In 2007, the FBI began cracking down on botnets through an operation it dubbed Bot Roast. A man named John Schiefer was charged and convicted in one of the first botnet criminal cases resulting from the operation. Though notably, he was charged under the wiretapping statute instead of the Computer Fraud and Abuse Act, the legislation usually used to prosecute hackers. His botnet malware infected some 250,000 machines and was used to siphon the PayPal usernames and passwords of computer owners.
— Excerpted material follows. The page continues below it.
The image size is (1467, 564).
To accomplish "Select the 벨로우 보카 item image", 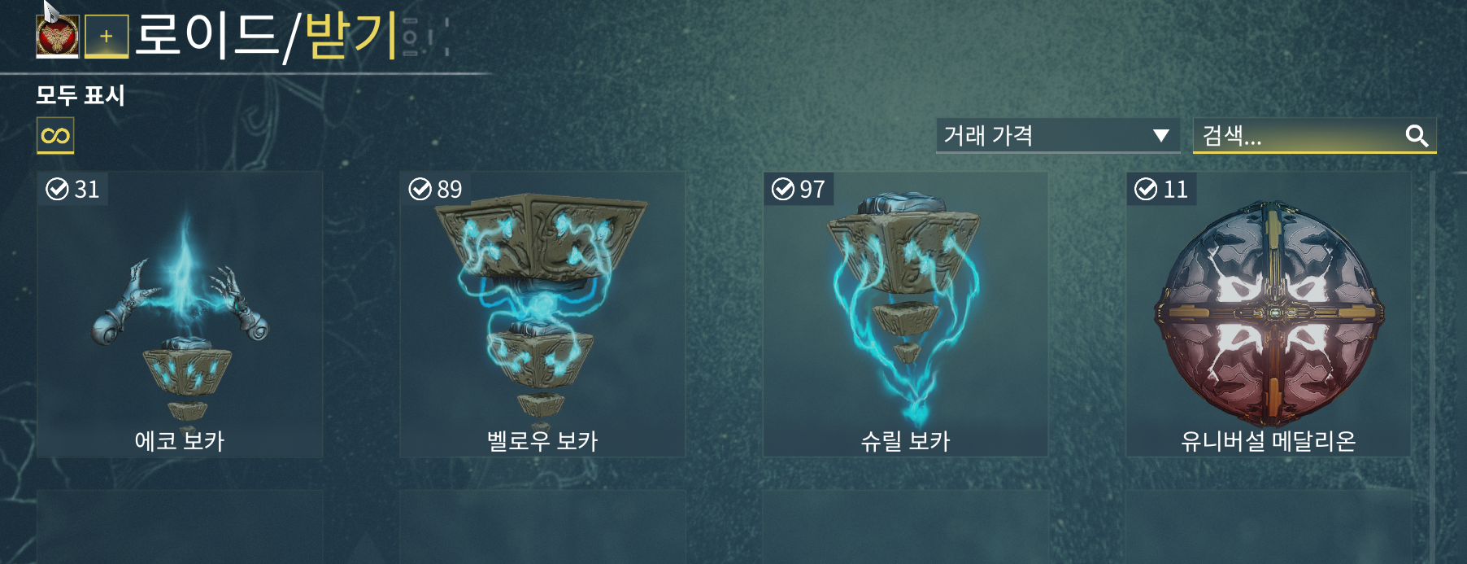I will click(542, 305).
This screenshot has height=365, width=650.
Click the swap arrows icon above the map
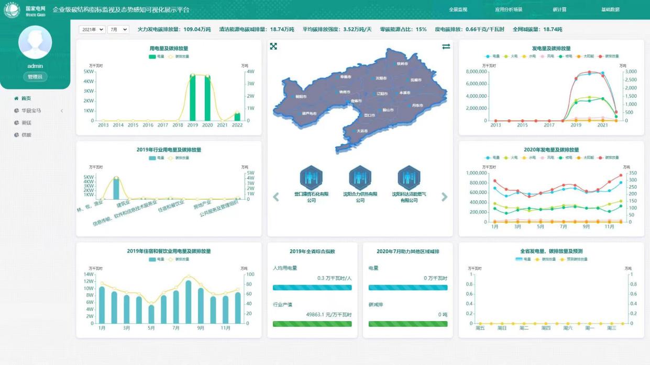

The bureau’s methods for cracking down on botnets have not been without controversy. In 2011, for example, the FBI used a novel method to eliminate the Coreflood botnet. After the agency obtained a court order to seize control of servers used to command the botnet, the FBI sent code to the infected machines to disable the malicious software on them. A private security firm, under law enforcement supervision, did this by first hijacking communication between infected computers and the attackers’ command servers so that infected computers communicated with servers the company controlled instead. After collecting the IP addresses of every infected machine that contacted their server, they sent a remote “stop” command to disable the Coreflood malware on them. The Electronic Frontier Foundation called the technique an “extremely sketchy” move, since it was impossible to predict if the code might have an adverse affect on the machines. No adverse affects were reported, however, and according to figures released by the Feds, the action helped disable the botnet malware on some 700,000 machines in one week.

A different operation to take down botnets didn’t work so well for Microsoft. In 2014, the software giant obtained a court order to seize control of nearly two dozen domains that were being used by two different families of botnet malware known as Bladabindi (aka NJrat) and Jenxcus (aka NJw0rm). Microsoft didn’t send infected machines any commands, but in the process of simply seizing the malicious domains to disable the botnets’ command structure, Microsoft also seized many legitimate domains controlled by the DNS provider No-IP.com, thereby knocking the website addresses of millions of its customers offline. The software maker eventually recognized its mistake and reversed its actions to restore legitimate service to these customers, but the move highlighted how heavy-handed crackdowns on botnets can have unintended consequences.

Of all the botnets that have hit the internet over the last decade, one of the most famous remains an enduring mystery. The Conficker worm botnet infected an estimated 12 million machines beginning in 2008, and it’s still infecting machines today. The worm uses a sophisticated method that was somewhat novel at the time—dynamic DNS—to prevent its command structure from being taken down. Teams of security researchers worked for months to get ahead of the infection. But ultimately, for all the work the attackers put into their attack, Conficker proved to be fairly anticlimactic, and no one has ever been able to determine its original purpose. Code in the malware indicated that the botnet would activate on April 1, 2009, though no one knew what that meant. In the days leading up to that date, many people made dire predictions about how the Conficker attackers might use their massive army of computers to take down the Internet’s infrastructure. Butthe April 1st deadline passed without incident. In 2011, authorities in Ukraine, working in conjunction with US authorities, busted a $72 million cybercrime ring that had been using Conficker, though it’s unclear if they were behind the initial spread of Conficker or had simply hijacked Conficker-infected machines to install and spread other malware that allowed them to steal banking credentials from infected machines.

Despite the handful of successful operations that have taken down botnets over the years, there’s no sign of the zombie apocalypse waning. According to the industry’s estimated infection rates, in the few minutes it took you to read this article, more than 3,000 new machines joined the botnet army.